Friday, October 22, 2010

All Things Must Fight To Live

Most of this week I spent reading Bryan Mealer's Congo book, "All Things Must Fight to Live." The book's subtitle is "Stories or War and Deliverance in Congo." I picked this book up mainly because I know so little about such a vast country. The definitive contemporary book about Congo -- King Leopold's Ghost, has been languishing on my to-be-read list for years.

Bryan Mealer is a Texas-born UT Austin graduate, and an AP staff correspondent covering central Africa and focusing on Congo. This book covers a four year period in Congo's history, roughly from 2003 to 2007. Bryan is based mostly in Kinshasa, and goes to the front-lines of the war-zones just as the conflicts are erupting, and he reports what he sees. That makes up first half the book. The second half of the book, the deliverance part, consists of two epic journeys that Bryan sets out on. One on the Congo river and the other on a long train journey, once the railway finally starts operating.

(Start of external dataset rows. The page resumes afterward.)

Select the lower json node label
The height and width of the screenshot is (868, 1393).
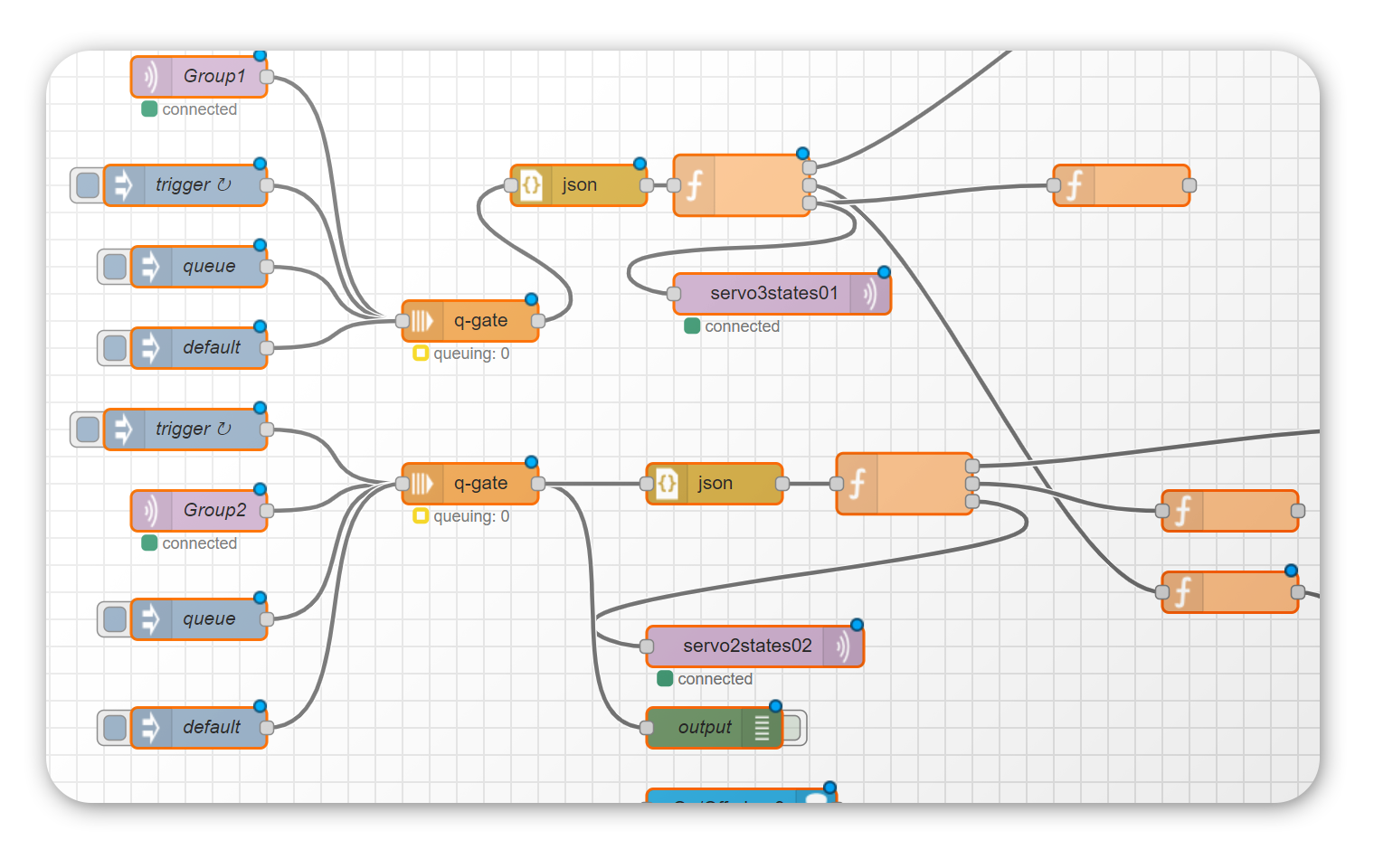(715, 484)
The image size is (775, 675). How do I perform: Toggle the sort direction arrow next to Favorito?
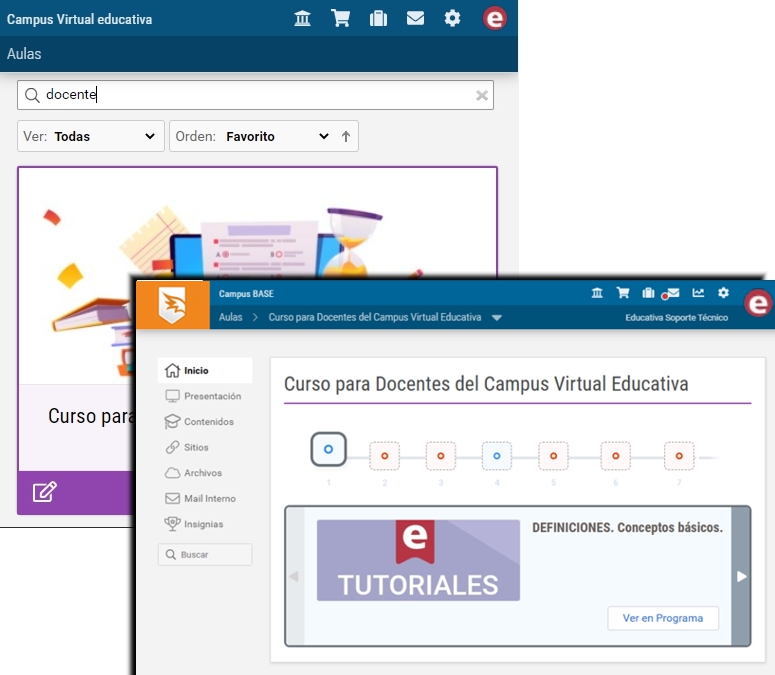tap(346, 137)
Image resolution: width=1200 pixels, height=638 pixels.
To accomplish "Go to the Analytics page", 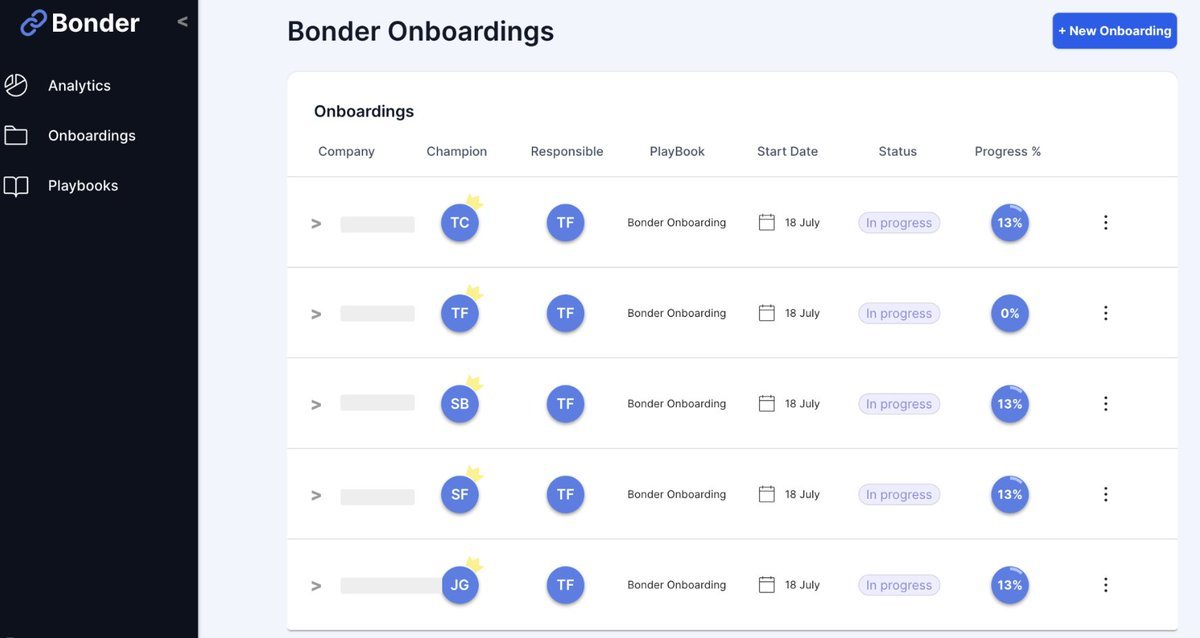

By necessity, the book deals with a lot of violence and pillage. Bryan writes in a very even-handed way, no melodrama, no sensationalism. I guess when the subject matter is so harrowing there is no need for those devices. The book makes good reading, though it is definitely not light reading. All Things Must Fight has gravitas.

In many ways, this is not a travel book. It is really a journalist's take on a country that many of us won't probably visit anytime soon. Journalists like Bryans spend months and years in these places, so that they can bring us these stories and it is up to us to draw whatever conclusions we may.

Bryan writes with understated humor, and it provided much needed relief.
I found myself having the same conversations I'd had in every African election I'd covered.
"What kinds of changes will you demand from the winner?"
Silence. "Hmmm."
"So you're demanding peace, electricity, and better schools for your kids?"
"Oh, yes, yes….peace. Peace and schools."
But those sections are few and far between. Throughout the week, as I worked my way through this haunting book, I would repeatedly get dispirited about the bleakness of the events and the situation there. I had to put the book away, read other books on more "positive" topics, and come back to All Things Must Fight.

Very early on, I noticed that more than the description of the brutal killings, it was the overall hopelessness of the situation that really got me down. It was Bryan's descriptions of the rampant lawlessness, the cops' corruption (partly because the government owes them months of back-pay), the abject poverty in the interior where people's clothes rot and fall off from repeated use. Hordes of citizens of one of the world's richest countries in terms of minerals are resorting to illegal mining in the scorching heat, and getting paid a mere $5 for a week's worth of work while giving away 1000's of dollars of minerals. Railway workers living in camps, who barely have enough to eat, are still showing up to work every day even though they haven’t been paid in two years.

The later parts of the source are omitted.